The feeding tube that has nourished Terry Schiavo, 39, for a dozen years was removed Wednesday after a lengthy and contentious court battle pitting her husband and legal guardian, Michael, against her parents, Bob and Mary Schindler.

Doctors said that without the tube, Schiavo will die within two weeks.

"Terry has now been without food and water for three full days, and time is running out," said her sister, Suzanne Carr, at a news conference outside the hospice in Pinellas Park, near St. Petersburg.

"Governor Bush, you know you have the authority to intervene on Terry's behalf, and yet you haven't. We would hope that a human life means more to you than Republican politics or even bad press," she said.

Bush, who met with the Schindlers on Wednesday, has expressed sympathy for their position but has said there is little he can do to countermand court orders allowing the tube to be removed.

Diane Coleman, founder of the disability rights group Not Dead Yet, said Saturday that allowing Schiavo to die would set a troublesome precedent that could threaten thousands of disabled people.

"If this case goes forward as it has been, [guardians] will be given carte blanche to kill people with disabilities that they would rather be without," she said. "We must have checks and balances on the powers of guardians, and those have been eroded here in Florida."

She said advocates for the disabled plan to go to the White House on Sunday to ask President Bush to call on the governor, his brother, to take Schiavo into state custody "and protect her right to due process."

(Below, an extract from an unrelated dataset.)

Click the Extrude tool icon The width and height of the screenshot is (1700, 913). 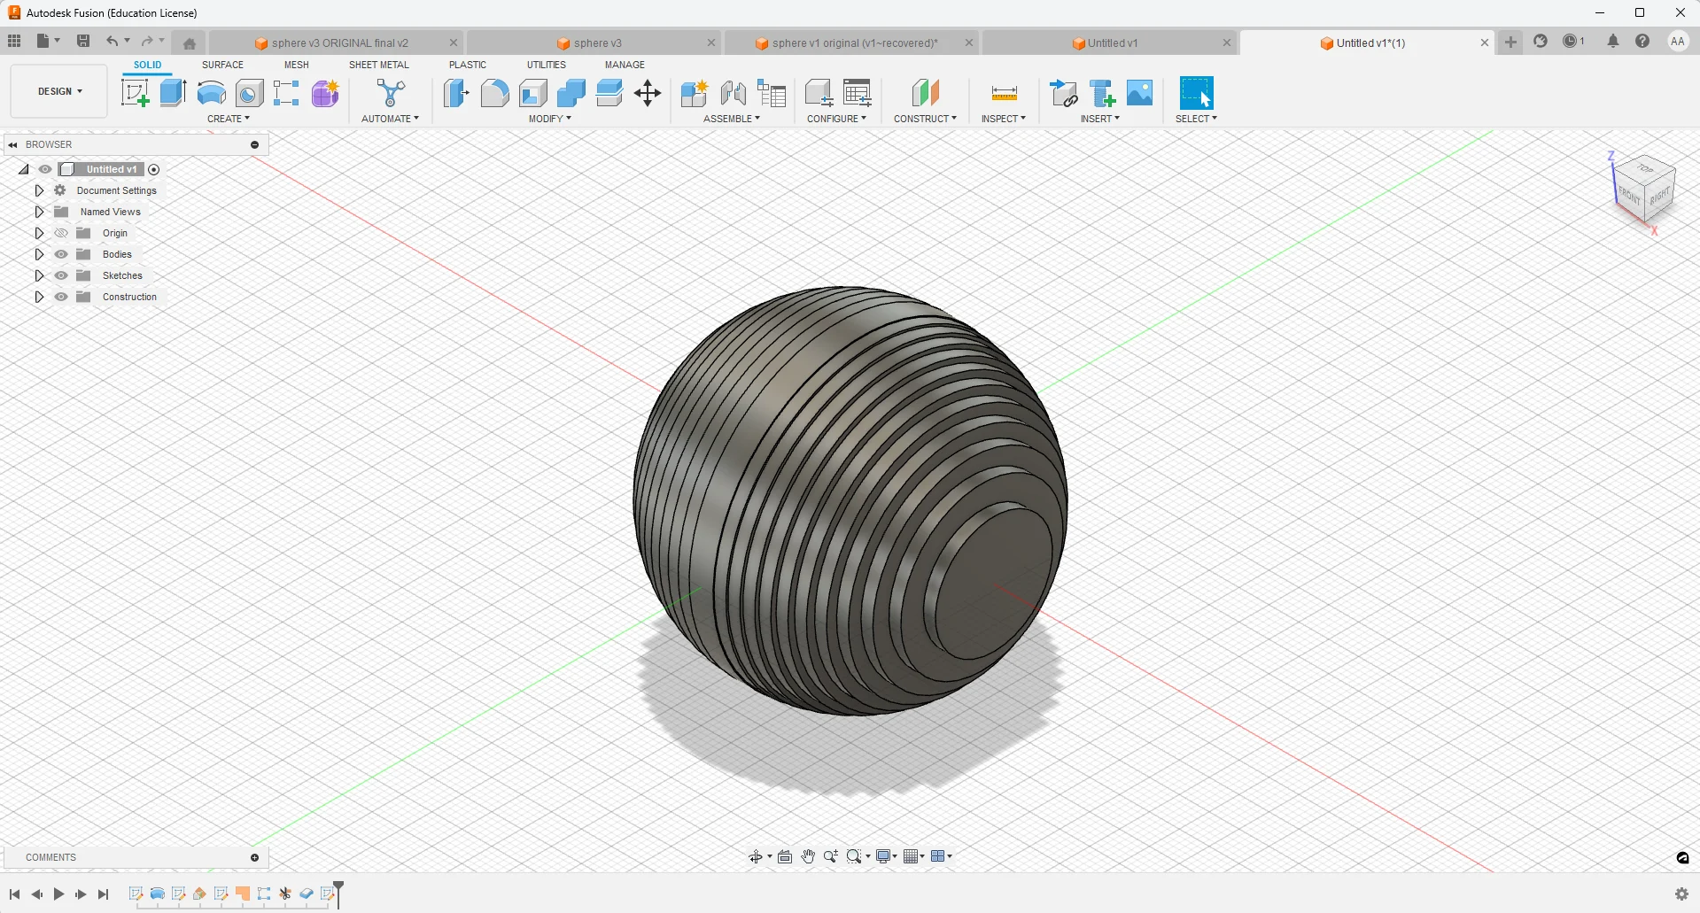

President Bush is traveling in Asia throughout next week.

Schiavo has been in what doctors call a persistent vegetative state since collapsing from heart failure in 1990. She is not terminally ill, but her condition requires a feeding tube be used to provide her with nutrition and hydration.

Michael Schiavo asked that the tube be removed because his wife made it clear before her collapse that she did not want to live on life support and because she has no meaningful hope of recovery. Her parents dispute that contention, insisting that despite her medical condition, she still responds to them and could improve with rehabilitative care.

The Schindlers accuse Michael Schiavo, who collected more than $1 million in malpractice settlements stemming from his wife's collapse, of trying to remove the tube so that he can keep the money and pursue a new relationship.

Michael Schiavo says the Schindlers' comments stem from anger that they didn't receive any money from the malpractice suits.

He said 18 doctors had examined his wife during the past 13 years, and she has been to several hospitals.